Specifically, if $B\sim$Bernoulli$(1/2)$, $X\sim\mathcal{N}(-1,1)$, , $Y\sim\mathcal{N}(1,1)$ are 3 independent random variables, then $Z$ has the distribution of $$ B\cdot X + (1-B) \cdot Y $$ from which $$\mathbb{E}[Z] = \mathbb{E}[B\cdot X] + \mathbb{E}[(1-B) \cdot Y] = \mathbb{E}[B]\cdot \mathbb{E}[X] + \mathbb{E}[1-B] \cdot \mathbb{E}[Y] = \frac{1}{2}\cdot (-1)+\frac{1}{2}\cdot 1 = 0$$ and $$\begin{align*}\mathbb{E}[Z^2] &= \mathbb{E}[B^2\cdot X^2+(1-B)^2 \cdot Y^2 + 2B(1-B)XY] = \mathbb{E}[B\cdot X^2+(1-B) \cdot Y^2]\\ &= \frac{1}{2}\mathbb{E}[X^2]+\frac{1}{2}\mathbb{E}[Y^2] = \frac{1}{2}+\frac{1}{2}=1 \end{align*}$$ using that $B^2 = B$, $(1-B)^2=1-B$, and $B(1-B)=0$ (since $B\in\{0,1\}$).
On
The variable $Z$ has what is called a mixture density: the density of $Z$ is some weighted sum of other densities.

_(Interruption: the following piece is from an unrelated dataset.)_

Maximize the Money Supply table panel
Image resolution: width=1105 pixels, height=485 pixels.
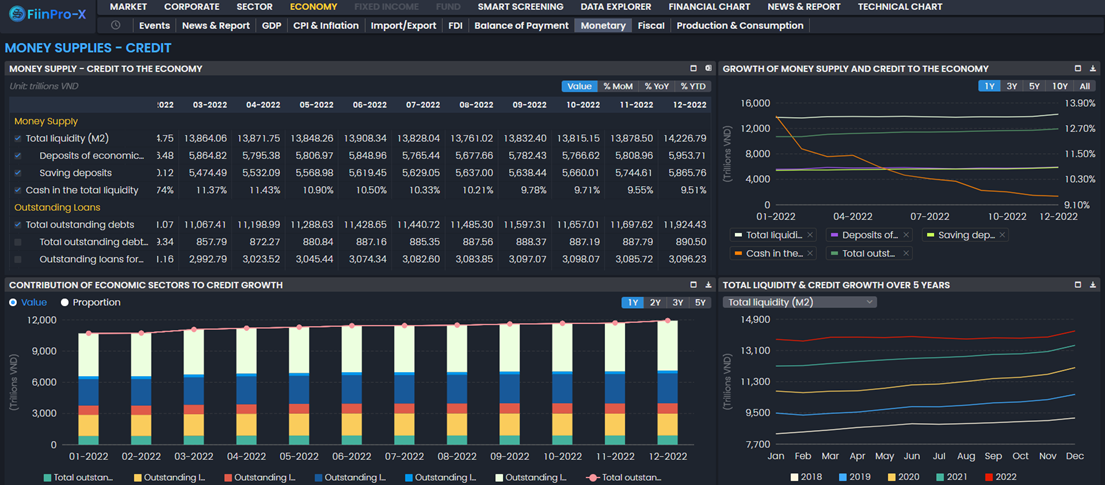coord(693,69)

But this is not the same as saying that $Z$ is the sum of other random variables. In particular, your claim that $Z$ is the sum of two other normal random variables, is incorrect. We can see this because the density of $Z$ is $$f_Z(z) = \frac{1}{2 \sqrt{2\pi}} \left( e^{-(z-1)^2/2} + e^{-(z+1)^2/2} \right).$$ But if $X_1$ is normally distributed with mean $-1$ and $X_2$ normally distributed with mean $1$, and are independent with variance $1$, then $$Y = X_1 + X_2 \sim \operatorname{Normal}(\mu = 0, \sigma^2 = 2),$$ that is, their sum is normally distributed with mean $0$ and variance $2$, hence has density $$f_Y(y) = \frac{1}{2\sqrt{2\pi}} e^{-x^2/4} \ne f_Z(z).$$ To calculate the variance of $Z$, we note that for an equally weighted mixture of two densities, say $$f_Z(z) = \frac{1}{2}\left(f_{X_1}(z) + f_{X_2}(z)\right),$$ we have for each positive integer $k$, $$\operatorname{E}[Z^K] = \frac{1}{2} \int_{z \in \Omega} z^k f_{X_1}(z) + z^k f_{X_2}(z) \, dz = \frac{1}{2} \left(\operatorname{E}[X_1^k] + \operatorname{E}[X_2^k]\right);$$ that is, the $k^{\rm th}$ moment is equal to the mean of the individual moments of $X_1$ and $X_2$. So the variance is $$\begin{align} \operatorname{Var}[Z] &= \operatorname{E}[Z^2] - \operatorname{E}[Z]^2 \\ &= \frac{1}{2}(\operatorname{E}[X_1^2] + \operatorname{E}[X_2^2]) - \left(\frac{\operatorname{E}[X_1] + \operatorname{E}[X_2]}{2}\right)^2 \\ &= \frac{1}{2}(\operatorname{Var}[X_1] + \operatorname{Var}[X_2] + \operatorname{E}[X_1]^2 + \operatorname{E}[X_2]^2) - \frac{(\operatorname{E}[X_1] + \operatorname{E}[X_2])^2}{4} \\ &= \frac{\operatorname{Var}[X_1] + \operatorname{Var}[X_2]}{2} + \frac{(\operatorname{E}[X_1] - \operatorname{E}[X_2])^2}{4}. \end{align}$$ If $X_1$ and $X_2$ have means $\mu_1, \mu_2$ and variances $\sigma_1^2, \sigma_2^2$, respectively, then this can be written as $$\operatorname{Var}[Z] = \frac{\sigma_1^2 + \sigma_2^2}{2} + \frac{(\mu_1 - \mu_2)^2}{4}.$$ Note the above does not rely on any assumptions about the normality of $X_1$ or $X_2$. It applies whenever the means and variances exist.
I will let you check that $EZ=0$ and show you how to compute $EZ^{2}$.
$$EZ^{2}=\int x^{2}g(x)dx=\frac 1 2\int x^{2}\phi (x+1)dx+\frac 1 2\int x^{2}\phi (x-1)dx$$ $$=\frac 1 2\int (y-1)^{2}\phi (y)dy+\frac 1 2\int (y+1)^{2}\phi (y)dy.$$ You can easily compute this by expanding the squares.
Recall that $\int y\phi (y)dy=0, \int \phi (y)dy=1$ and $\int y^{2}\phi (y)dy=1$.